I miss this guy. I still remember the night we were all out dancing in the White Room, he told me I was like a daughter to him. It probably occurred to me at some point that I’d never see him again after leaving Thailand. For one month, we were classmates, we were friends. It was a motorcycle accident. Love you John. The world is worse off without you. Thank you for lending me pens. Thanks for the laughs, the advice, thanks for being my Dad away from home.
All the cigarette boxes in Thailand have these nasty pictures of rotting teeth and body parts. He once told me “Well I can’t stop smoking now can I? I have to collect them all.”
It’s six AM and I can’t sleep. Jet laggin’ like none other. Transitioning back to the U.S. hasn’t been so hard yet. I have missed some things in the past two months. Mostly people, but the fact that I can dance without paying exorbitant prices for drinks is a nice little bonus. In Thailand I often got kicked out of bars because I wanted to dance without buying anything.
I no longer feel like I’ve left the past behind. Fargo is full of people that know too many personal things about me. Eek, I wanna get out again. Cue the obsessive internet searches for plane tickets.
Was talking to my brother, and apparently my parents were so worried about me while I was gone that they were losing sleep. This makes me feel kind of awful, although it wouldn’t have changed anything had I known. This is something I had to do. Why worry about something you have no power over? It must have something to do with having kids. I remain every joyful about my lack of uterus-spawn.
Besides, Patong is full of cops. No one there wants to mess up their source of income (tourists). I always felt safe, even walking home in the early AM, alone.
On my last day, I met a Thai taxi driver who was impressed with my (very limited) grasp on the Thai language. I wanted to cross the street and traffic was pretty bad, so he had me take his arm, and walked me very slowly across the street (with a huge line of cars zooming toward us) while humming the wedding march.

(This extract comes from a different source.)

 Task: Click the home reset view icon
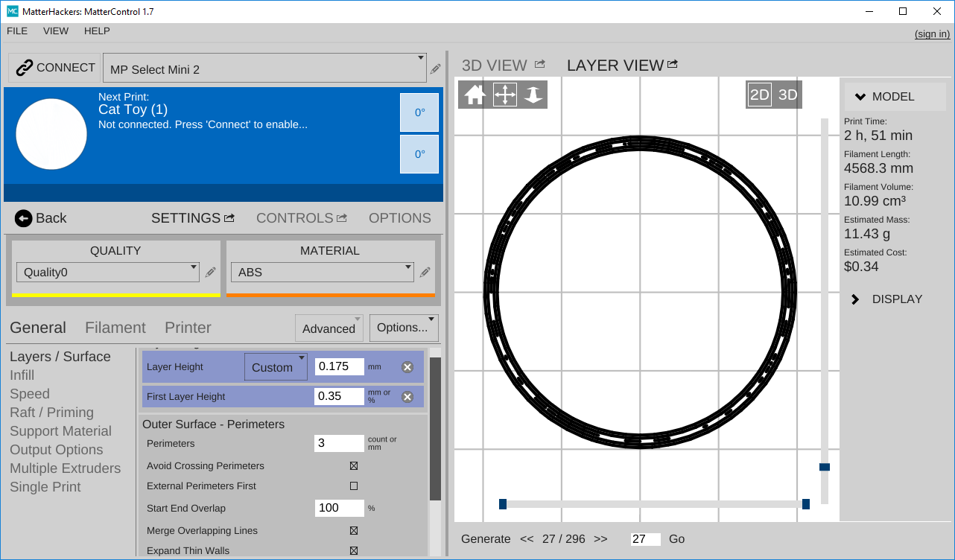(x=475, y=95)
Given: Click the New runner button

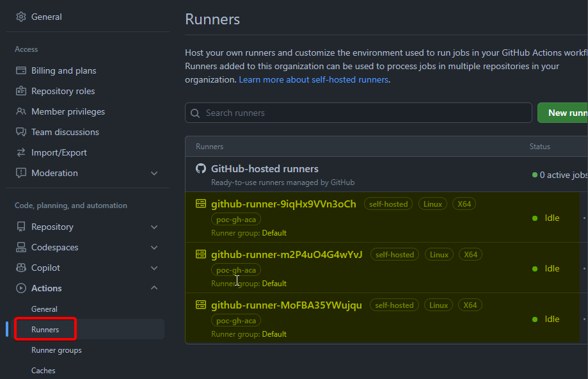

That sort of comical openness to strangers is something I will miss. I suspect it would have been even better in the non-touristy parts of Thailand (although the language barrier would be terrible).
Fun fact: There is no road rage in Thailand. They are crazy/dangerous drivers, sure. But they don’t get angry if you are in their way/driving too slow/whatever. They simply slow down, or try to get around you. Fargo traffic seems absurdly tame, as if every car is driven by a very careful, very ponderous old lady.
I will go back. Not to Patong, but definitely to Bangkok, Chiang Mai, and some of the tropical islands. I so wish I could sleep right now. ugh.